Lebanese American author, poet, and artist Etel Adnan died November 14 in Paris at the age of ninety-six. News of her death was confirmed by her partner, the artist Simone Fattal, according to the New York Times. First coming to wide acclaim as a novelist with her award-winning Sitt Marie Rose, published in French in 1978 and detailing a kidnapping during the Lebanese Civil War, Adnan went on to become a renowned poet and in her eighties achieved global recognition as a painter with her bright, simple works that evoked complex emotions through the warm hues of California sun and Lebanese desert reflected therein. “There are few lives that have charted the dislocations, tectonic shifts, passions, and innumerable heartbreaks of the modern Arab world as Etel Adnan,” wrote Negar Azimi in this magazine’s January 2014 issue.

Adnan was born in Beirut in 1925 to a young Greek mother who had been raised in extreme poverty and a Syrian army officer father who had grown up wealthy, educated alongside Mustafa Kemal Atatürk, who would go on to found the Republic of Turkey.

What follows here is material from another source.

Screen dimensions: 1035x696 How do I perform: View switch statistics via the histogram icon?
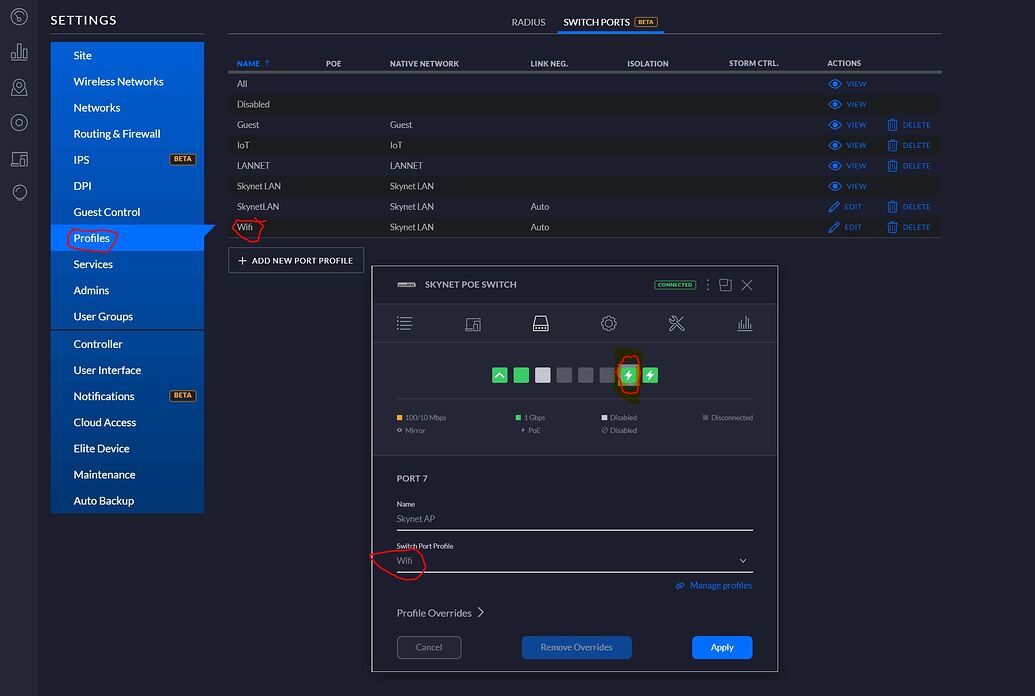point(744,323)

Adnan would later describe her parents as “people who were defeated while they were still young.” Having been raised speaking French, as was common in Lebanon at the time, when speaking Arabic was frowned upon, she moved to Paris in 1949 to study philosophy at the Sorbonne on a scholarship and a few years later departed for the United States, where she studied at the University of California, Berkeley, and Harvard University. She eventually settled in California, where she began painting in 1959 while working as a professor. Having received no training, she frequently applied pigment directly from the tube to canvases laid flat upon a table to create stark, geometric shapes. It was her writing, however, that first earned her acclaim. As an act of rebellion against the Algerian War, she stopped writing in French and began writing in Arabic; the Vietnam War inspired her to become, as she described herself, an “American poet.”

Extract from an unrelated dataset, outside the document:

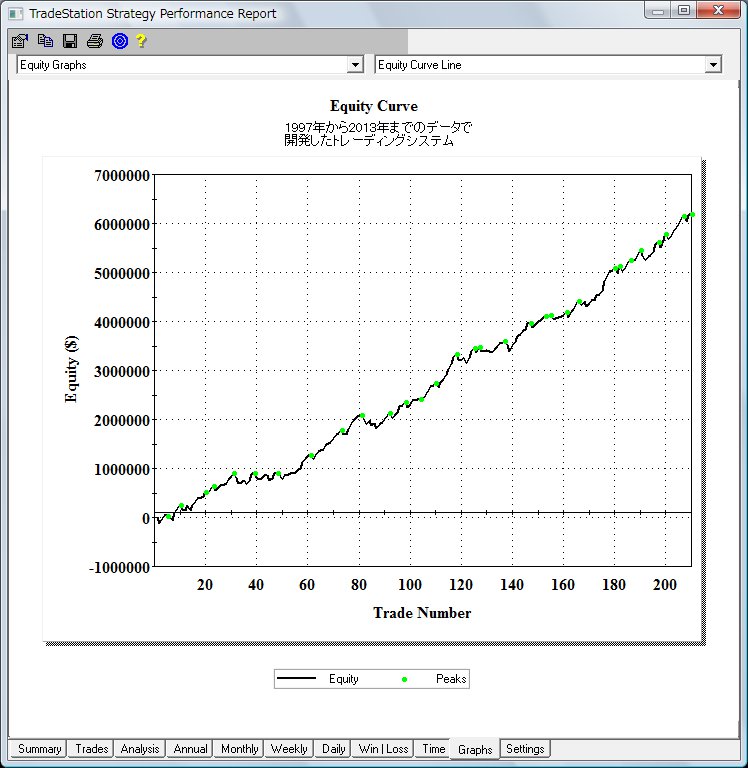
Task: Expand the Equity Curve Line dropdown arrow
Action: (713, 65)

Following her return in 1972 to Beirut, where she met Fattal, she worked as an editor for two of that city’s daily newspapers. Sitt Marie Rose, which she wrote in Paris in French, won the 1977 France-Pays Arabes award and established her reputation. The novel has since been translated into ten languages and is today considered a classic of war literature. Adnan returned to California, settling in Sauasalito, and produced two volumes of poetry before in 1986 publishing Journey to Mount Tamalpais, which connected art to the natural world and was inspired by her paintings, created daily, of the titular peak, visible from her window.

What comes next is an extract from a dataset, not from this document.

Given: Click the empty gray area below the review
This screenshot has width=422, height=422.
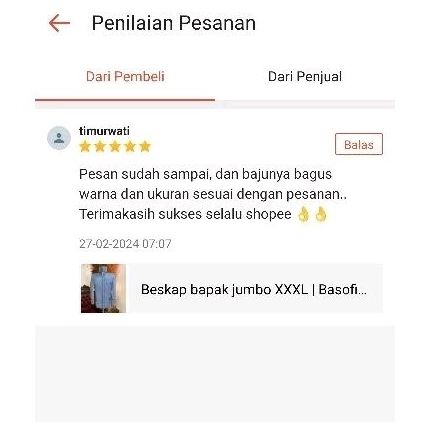Looking at the screenshot, I should tap(215, 373).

Though she continued to paint throughout the course of her six-decade career, her practice expanding to include tapestries as well as leporellos (accordion-folded books inspired by the Japanese form and featuring bold illustrations and fragments of Arabic phrases), it was not until 2012, when curator Carolyn Christov-Bakargiev invited her to participate in Documenta 13 in Kassel, that Adnan received wide notice for her artistic work. Following that exhibition, she enjoyed solo shows at institutions including London’s Serpentine Gallery, the San Francisco Museum of Modern Art, and the Massachusetts Museum of Contemporary Art in North Adams, which in 2018 presented her visual works alongside her writings. Adnan in 2014 was awarded the Chevalier des Arts et Lettres, France’s highest honor.

Her artistic practice continued to evolve right to the end of her life, Adnan just this past spring having shifted her palette from the toasty shades of her native and adopted homelands to black-and-white. An exhibition of her work, “Etel Adnan: Light’s New Measure,” remains on view through January 10, 2022, at the Solomon R. Guggenheim Museum, New York. Her first retrospective in the Netherlands will open in May 2022 at the Van Gogh Museum in Amsterdam.